__节选内容__
深度学习之用CelebA_Spoof数据集搭建一个活体检测-模型搭建和训练

上一篇:深度学习之用CelebA_Spoof数据集搭建一个活体检测-数据处理,我们使用了CelebA_Spoof数据集进行了处理,目的是为了一个2D的活体检测。本文将详细介绍如何使用CelebA_Spoof数据集训练一个2D活体检测模型,包括模型架构设计、分布式训练实现和关键代码解析。

1. 项目概述

对于活体检测,个人认为一直是个伪命题,在人脸识别中,其实真正意义是不管这个人脸是真还是假,随着人脸识别技术的应用越来越广泛,人脸识别技术已经不再是一种技术,而是技术意外的一个比较重要的工具了,那么安全性就必须得到提高,活体检测自热而然就有了它的用武之地(本人是很不情愿做这个活体检测的)。如何设计一个活体检测的模型呢,当然现在这个领域已经有了很多的研究和很好的方法,在现有的实际应用中已经完全可以安全使用。但是作为入门者,还是得从简单的步骤做起来。
在这里,我暂且把2D的活体检测当作一个二分类的问题去解决(实际中,活体检测很复杂),考虑到要移植到嵌入式设备上,所以用一个小模型去作为二分类的主体,当然有人说为了模型的小,随便搭几个卷积层就行了,但是,凭什么你自己搭建的能有别人团队开源的好呢?所以拿来主义打败了自己。本项目采用知识蒸馏技术,使用ResNet18作为教师模型,SqueezeNet1.0作为学生模型,在CelebA_Spoof数据集上进行训练。

2. 环境配置

2.1 硬件要求

  • 多GPU服务器(建议2-8块GPU),当然一块也行,毕竟二分类,而且数据量不是很大
  • CUDA 11.0及以上

2.2 软件依赖

pip install torch torchvision#这是主要的工具

2.3 数据预处理

可以参照之前的文章,深度学习之用CelebA_Spoof数据集搭建一个活体检测-数据处理,可以用数据集里面的json文件,也可以自己重新构建数据集。在这里我是重新构建了:

import os
from PIL import Image
from pathlib import Path
from PIL import ImageFile
from concurrent.futures import ThreadPoolExecutor, as_completed
import threading

ImageFile.LOAD_TRUNCATED_IMAGES = True
print_lock = threading.Lock()

__所给条目__

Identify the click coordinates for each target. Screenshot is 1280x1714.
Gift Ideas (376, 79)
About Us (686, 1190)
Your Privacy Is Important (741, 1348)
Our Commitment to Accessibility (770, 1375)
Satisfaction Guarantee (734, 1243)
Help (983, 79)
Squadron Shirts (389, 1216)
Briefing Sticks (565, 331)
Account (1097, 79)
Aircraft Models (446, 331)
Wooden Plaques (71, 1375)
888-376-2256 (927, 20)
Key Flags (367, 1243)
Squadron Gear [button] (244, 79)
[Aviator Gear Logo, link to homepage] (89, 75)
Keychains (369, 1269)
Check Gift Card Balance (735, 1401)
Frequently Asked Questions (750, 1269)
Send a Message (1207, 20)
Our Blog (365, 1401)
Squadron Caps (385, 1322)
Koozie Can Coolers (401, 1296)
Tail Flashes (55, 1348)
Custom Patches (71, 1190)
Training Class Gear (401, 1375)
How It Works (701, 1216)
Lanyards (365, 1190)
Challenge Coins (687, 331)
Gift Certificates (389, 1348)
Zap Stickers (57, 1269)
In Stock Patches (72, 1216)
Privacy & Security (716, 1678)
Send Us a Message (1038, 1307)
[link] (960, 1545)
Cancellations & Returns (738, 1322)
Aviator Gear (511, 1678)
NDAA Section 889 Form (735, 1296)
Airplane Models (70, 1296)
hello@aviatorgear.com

* * *

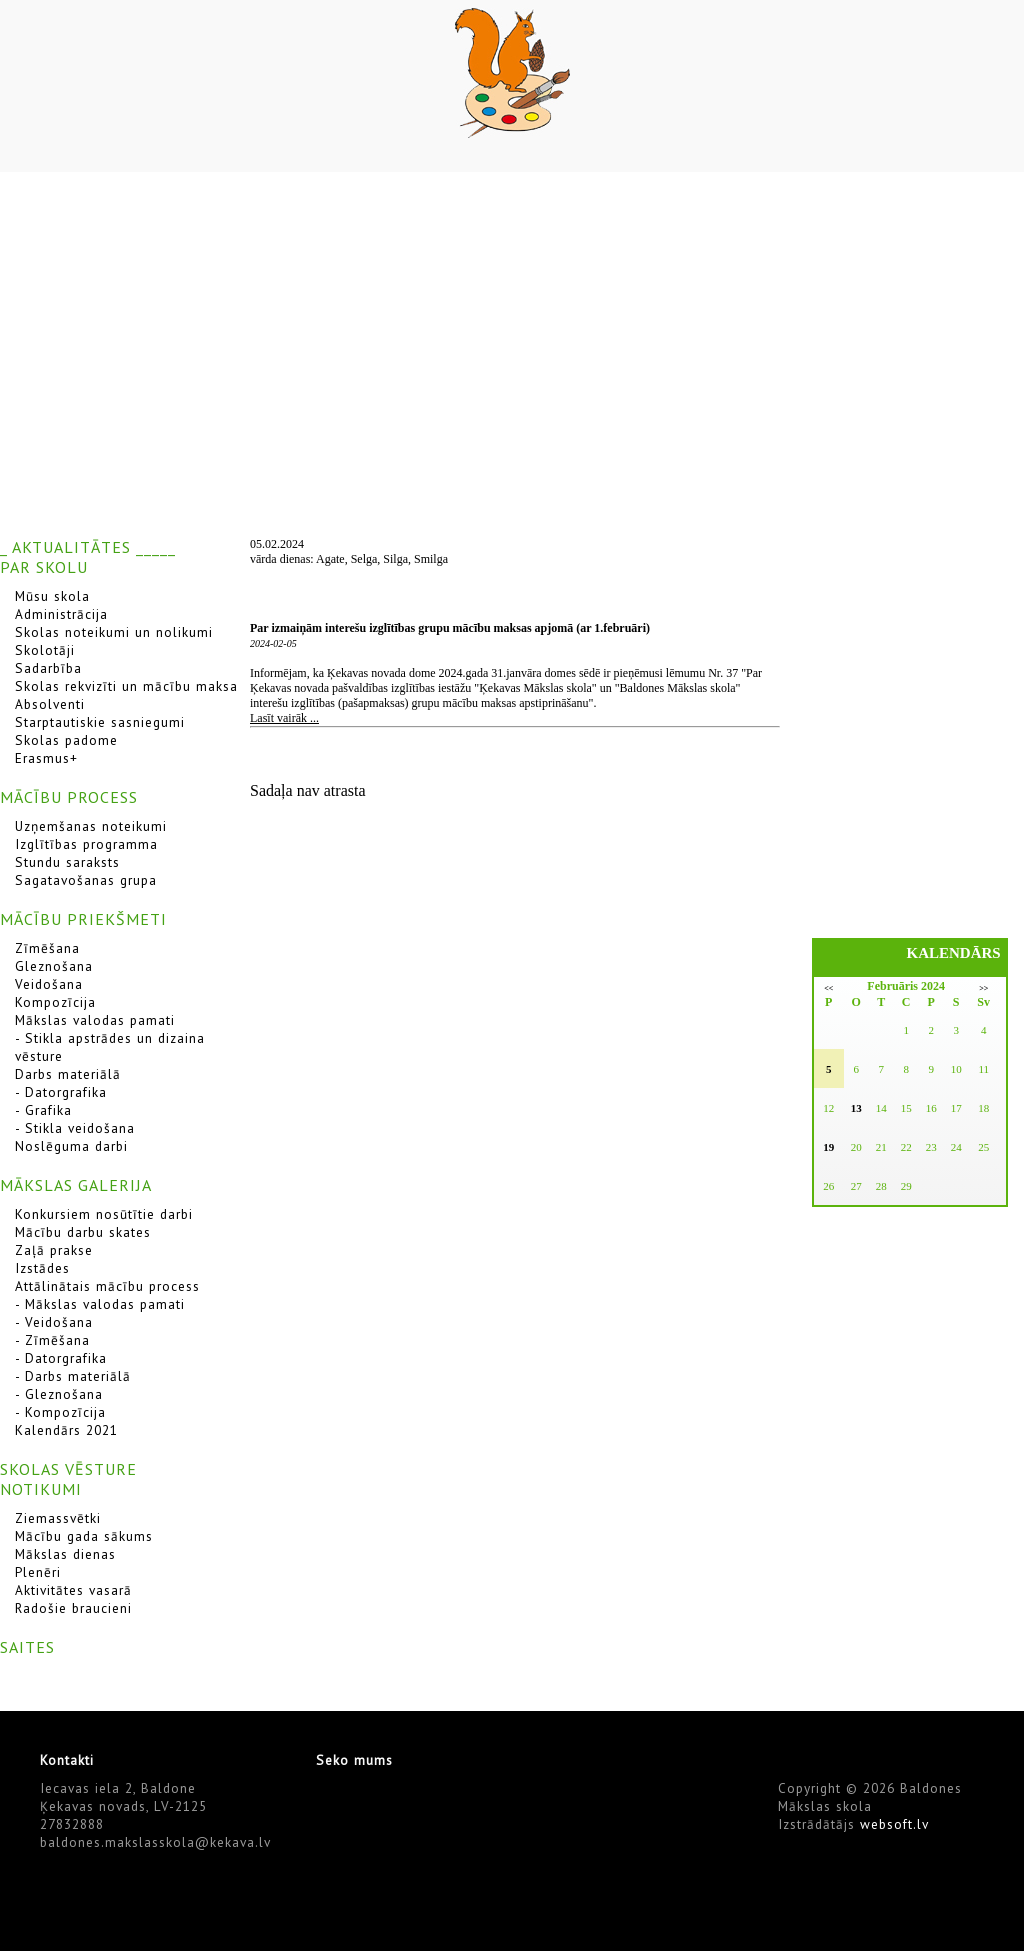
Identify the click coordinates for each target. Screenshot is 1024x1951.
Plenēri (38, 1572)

__任务要求__
请从活体检测训练教程最后一行之后接着写下去。 这些条目与活体检测训练教程毫无关联。

__作答内容__
def load_bbox(bbox_file_path):
    """加载边界框文件"""
    if not os.path.exists(bbox_file_path):
        raise FileNotFoundError(f"Bounding box file not found: {bbox_file_path}")
    with open(bbox_file_path, 'r') as file:
        return list(map(float, file.read().strip().split()))

def process_image(args):
    """处理单张图片(线程安全)"""
    img_path, output_path, thread_id, remaining = args
    try:
        with print_lock:
            print(f"[Thread-{thread_id}] Processing {Path(img_path).name} ({remaining} remaining)")
            
        bbox_file = os.path.join(os.path.dirname(img_path), f"{Path(img_path).stem}_BB.txt")
        bbox = load_bbox(bbox_file)
        img = Image.open(img_path)
        real_w, real_h = img.size
        
        # 计算实际边界框
        x1 = int(bbox[0] * (real_w / 224))
        y1 = int(bbox[1] * (real_h / 224))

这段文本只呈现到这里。